------ Document extract ------

In February 2025, the transitional government deployed its forces into areas under SIG control, as the Syrian National Army (SNA) started to merge with the newly formed Syrian Army and began dismantling barracks and other military infrastructure. Areas of Tell Abyad District and Ras al-Ayn District in Northeastern Syria has been under the administration of the transitional government since March 2025, but Turkish troops still remain. Military occupation in the rest of the Aleppo Governorate ended in March 2025, except for the Afrin District which ended in September 2025. By January 2026, all of the aforementioned areas is under the administration of the Syrian transitional government, as the remaining SNA was incorporated into the Ministry of Defense in 2025.

On 2 February 2025, al-Sharaa and foreign minister Asaad al-Shaibani visited Saudi Arabia and met with Saudi Prince Mohammed bin Salman. This was al-Sharaa's first foreign visit since the fall of the Assad regime. Later, on 4 February, al-Sharaa visited Turkey as his second foreign visit and met with President Recep Tayyip Erdoğan. On 12 February, al-Sharaa held a phone call with Russian president Vladimir Putin, in what was the latter's first contact with a Syrian head of state since Assad's overthrow. On the same day, two major organizations of the former Syrian opposition, the Syrian National Coalition and the Syrian Negotiation Commission, announced their allegiance to the caretaker government. On 17 February, al-Sharaa made his first official trip to the coastal provinces of Latakia and Tartus, which were once strongholds of the ousted president Bashar al-Assad. On 26 February, al-Sharaa met with King Abdullah II of Jordan in Amman during his third foreign trip. In March 2025, al-Sharaa signed a constitutional declaration establishing a five-year transitional period and announced the formation of a transitional government.

------ Listed entries ------

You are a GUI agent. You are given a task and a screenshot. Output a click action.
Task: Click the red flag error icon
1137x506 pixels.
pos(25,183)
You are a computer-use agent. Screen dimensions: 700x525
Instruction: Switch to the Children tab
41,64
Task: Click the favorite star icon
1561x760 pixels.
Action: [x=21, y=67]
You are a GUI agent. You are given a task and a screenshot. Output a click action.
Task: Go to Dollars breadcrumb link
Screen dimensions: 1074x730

------
------ Listed entries ------

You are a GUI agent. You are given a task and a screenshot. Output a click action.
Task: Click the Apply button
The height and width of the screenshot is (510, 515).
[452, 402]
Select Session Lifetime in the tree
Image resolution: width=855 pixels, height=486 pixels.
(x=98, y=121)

------

> Assigned task A
In the Syria passage, in which city did al-Sharaa meet King Abdullah II of Jordan?
> Assigned task B
Please print part of the Syria passage word for word, beginning at the words "In February 2025, the" and stopping after "Defense in 2025.".
The listing has nothing to do with the Syria passage.

> Exercise result A
Amman.

> Exercise result B
In February 2025, the transitional government deployed its forces into areas under SIG control, as the Syrian National Army (SNA) started to merge with the newly formed Syrian Army and began dismantling barracks and other military infrastructure. Areas of Tell Abyad District and Ras al-Ayn District in Northeastern Syria has been under the administration of the transitional government since March 2025, but Turkish troops still remain. Military occupation in the rest of the Aleppo Governorate ended in March 2025, except for the Afrin District which ended in September 2025. By January 2026, all of the aforementioned areas is under the administration of the Syrian transitional government, as the remaining SNA was incorporated into the Ministry of Defense in 2025.